Several factors about the military culture make it easy for leaders to reduce subordinate latitude:
- the premium we place on the leader’s “experience”
- the severe consequences of underperformance or failure
- the complexity of the missions
- the fast pace of operations
Nonetheless, doctrine asserts that the good units are the ones that foster critical thinking and creativity in solving problems.

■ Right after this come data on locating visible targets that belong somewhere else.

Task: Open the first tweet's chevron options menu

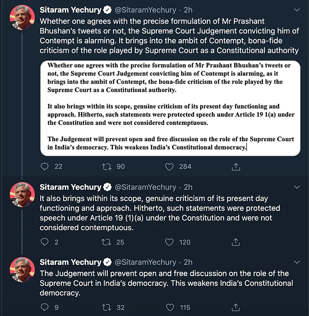Action: coord(297,10)
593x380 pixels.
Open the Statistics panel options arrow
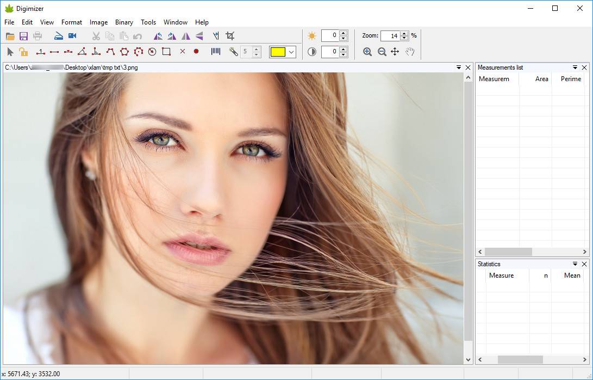click(x=575, y=264)
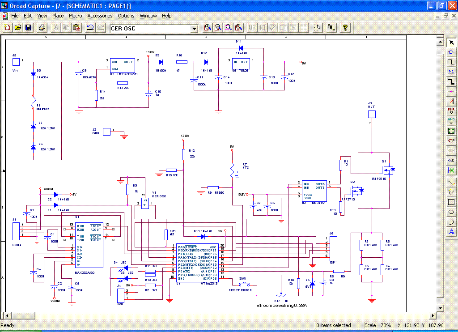Viewport: 458px width, 332px height.
Task: Choose the Place Text tool
Action: (451, 231)
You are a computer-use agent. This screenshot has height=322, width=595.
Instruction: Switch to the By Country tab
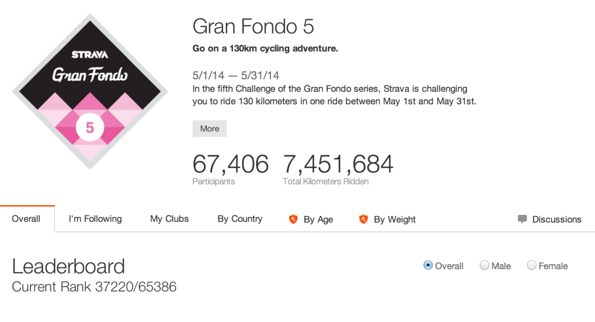pos(240,219)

In fact, consider the opposite point…units will be ineffective if they do not give subordinates latitude in executing their missions.
Consider a few ways to ensure you’re giving your team the freedom to explore options:
- Acknowledge that you don’t have all the answers
- Ask for different perspectives in defining the problem and generating solutions
- Realize that your perspective is different from your team’s (you’re probably giving more guidance than you think)

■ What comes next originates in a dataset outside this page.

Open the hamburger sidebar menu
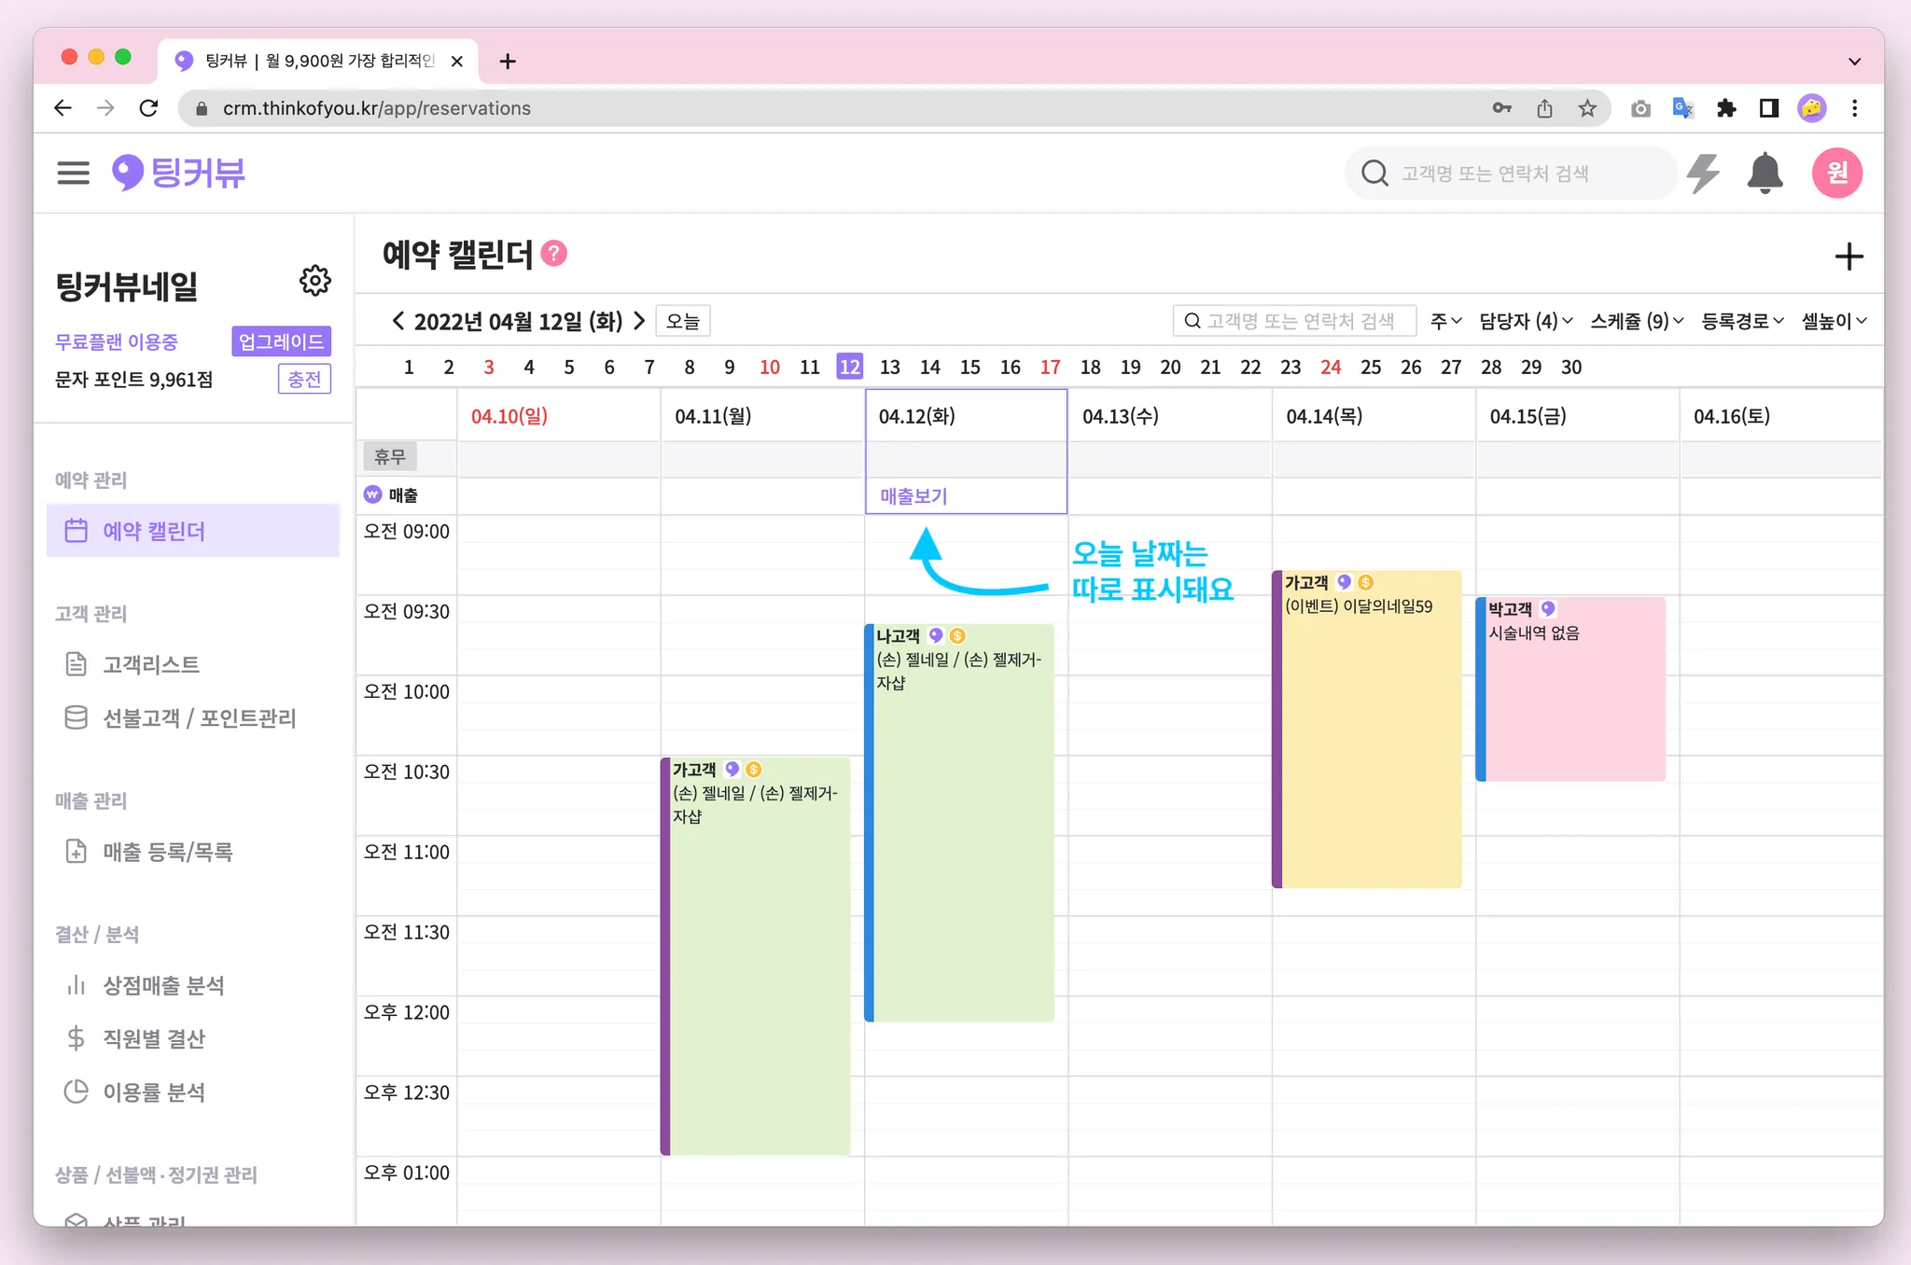Image resolution: width=1911 pixels, height=1265 pixels. pyautogui.click(x=73, y=173)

- Adopt the “left and right limits” approach to giving guidance (typically associated with Mission Command)
- Be patient when subordinates complete a mission in a way that’s not what you would have chosen; as long as it’s not illegal, immoral, unethical, and meets your intent…let it ride.
“Encouragement and inspiration characterize leadership whereas coercive techniques run counter to Army leadership principles. Subordinates respond well to leadership that encourages commitment to achieve shared goals, thus improving the leader’s ability to use indirect influence in situations where clear lines of authority do not exist. Leadership seeks to influence others through the communication of ideas and common causes. Positive, empowering influence comes by knowing how to lead, relate to others, and free other to manage tasks.”
– Army Doctrine Publication (ADP) 6-22 Army Leadership
Two points are worth noting about this paragraph from ADP 6-22 – Army Leadership.
- When was the last time you encouraged and inspired your team? The guidance clearly states that Army leaders are to develop their leadership styles based on “encouragement and inspiration” and that coercive influence is not acceptable. It’s very easy to focus on task accomplishment and forget the emotional component of performance. Truth is, that’s what most people respond to; we all like to find encouragement and inspiration. And it doesn’t have to be the soft and cuddly encouragement; your team likely won’t respond to that. Connect your team to the unit’s or the Army’s history; remind them of the higher purpose of serving; or highlight the long line of sacrifice that others have made. In accordance with ADP 6-22, find ways to create a positive environment…not one that is simply absent of negativity. There’s definitely a difference.
- The other interesting point within the text is that leaders who create trust through positive leadership and shared values create the impetus to accomplish the mission when “clear lines of authority do not exist.” Essentially, this builds an environment where team members excel even when they aren’t required to, which can be powerful for an organization.
“Not being toxic” is not enough for Army leadership. Our Soldiers and officers deserve more. They deserve leaders who build their leadership personas on positivity and inspiration, knowing that such an environment will allow their teams to accomplish more.